For the structure of each element in the array, see the Element schema.
JSON Schema
Section titled “JSON Schema”{ "$schema": "https://json-schema.org/draft/2020-12/schema", "$id": "bricks://global/content-area", "schemaVersion": "2.2.1", "title": "Bricks Content Area", "description": "A Bricks content area (header, content, or footer) is a flat array of elements with parent-child references.", "type": "array", "items": { "type": "object", "_ref": "See the Element structure section in the data model overview.", "description": "A Bricks element as stored in any content area (header, content, footer). Properties: id, name, parent, children, settings, selectors, label, themeStyles." }}Content areas
Section titled “Content areas”A Bricks page (or any post type using Bricks) stores its elements across three independent content areas:
| Content area | WordPress post meta key | Description |
|---|---|---|
| Header | _bricks_page_header_2 | Header template elements |
| Content | _bricks_page_content_2 | Main page/post content |
| Footer | _bricks_page_footer_2 | Footer template elements |
All three use the exact same data structure: an array of elements as described in the Element schema.
Storage
Section titled “Storage”These are stored as serialized arrays in the wp_postmeta table.

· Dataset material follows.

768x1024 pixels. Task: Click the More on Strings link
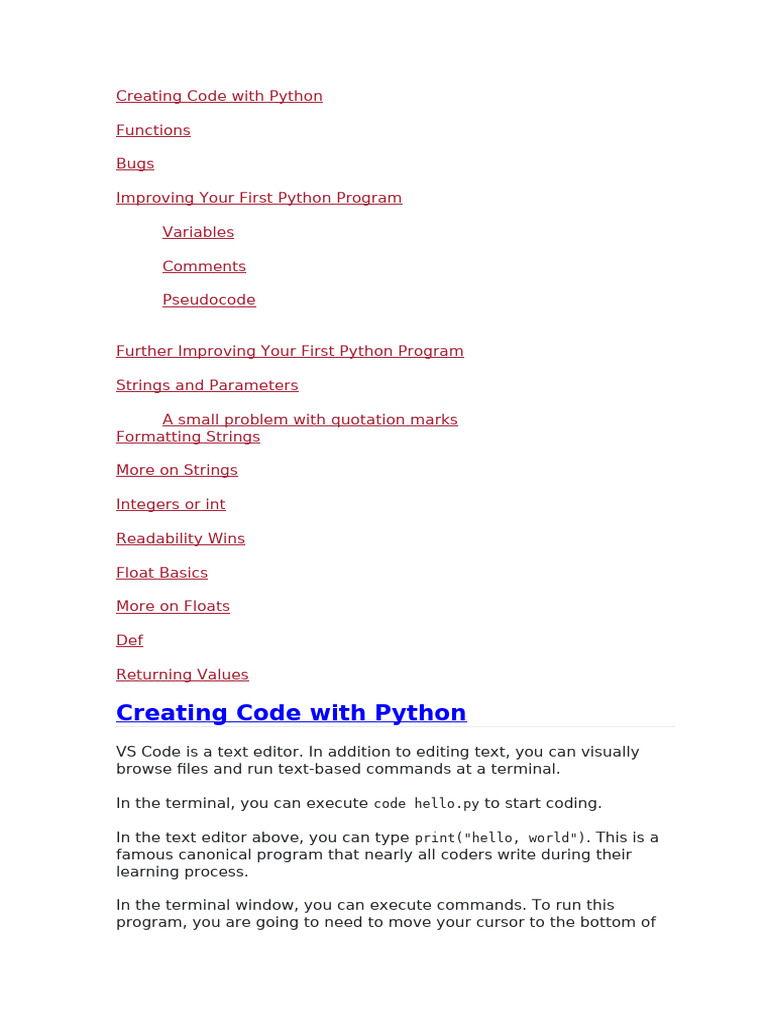(x=177, y=470)
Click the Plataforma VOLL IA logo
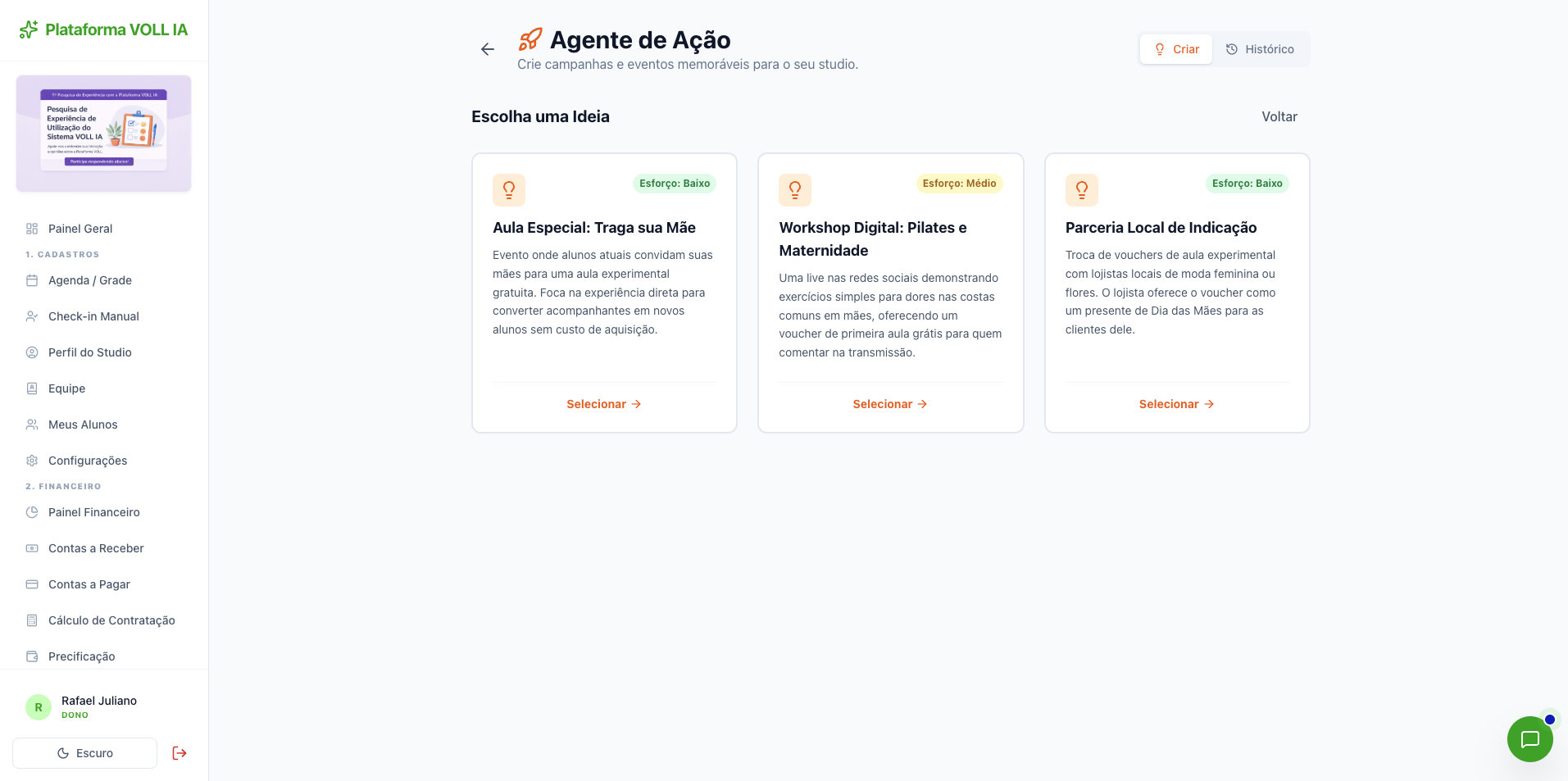 click(x=104, y=30)
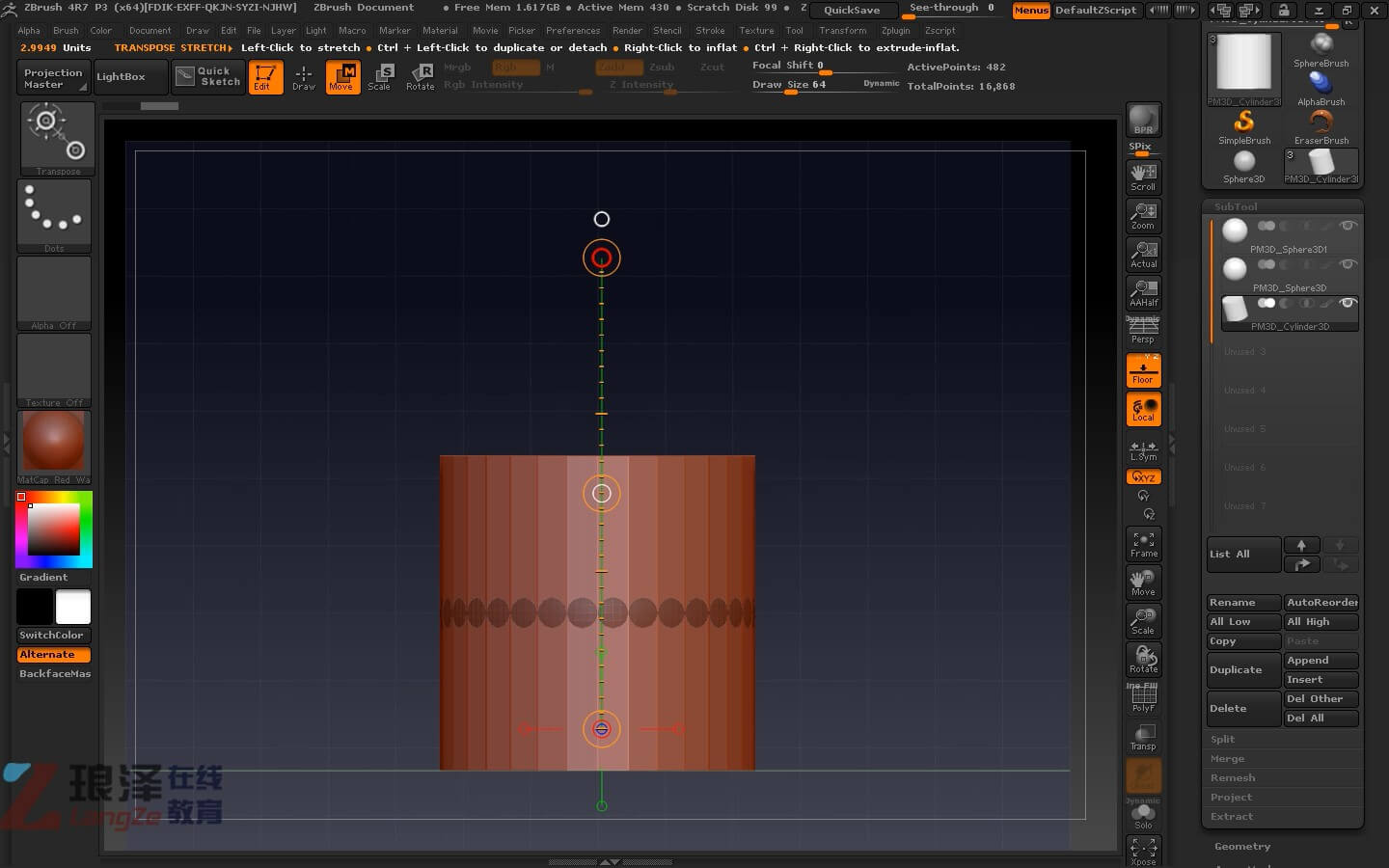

| Data | Meta key | PHP constant |
|---|---|---|
| Header elements | _bricks_page_header_2 | BRICKS_DB_PAGE_HEADER |
| Content elements | _bricks_page_content_2 | BRICKS_DB_PAGE_CONTENT |
| Footer elements | _bricks_page_footer_2 | BRICKS_DB_PAGE_FOOTER |
Flat array structure
Section titled “Flat array structure”Elements reference each other by ID rather than nesting physically. A root-level element has "parent": 0; all others reference their parent’s id. The children array on each element lists its direct children in order. This makes it easy to reorder, move, or flatten elements without restructuring a tree.
[ { "id": "aaa111", "name": "section", "parent": 0, "children": ["bbb222"], "settings": {} }, { "id": "bbb222", "name": "heading", "parent": "aaa111", "children": [], "settings": { "text": "Hello" } }]The array may also contain component instances (identifiable by the presence of a cid field). See Components for details.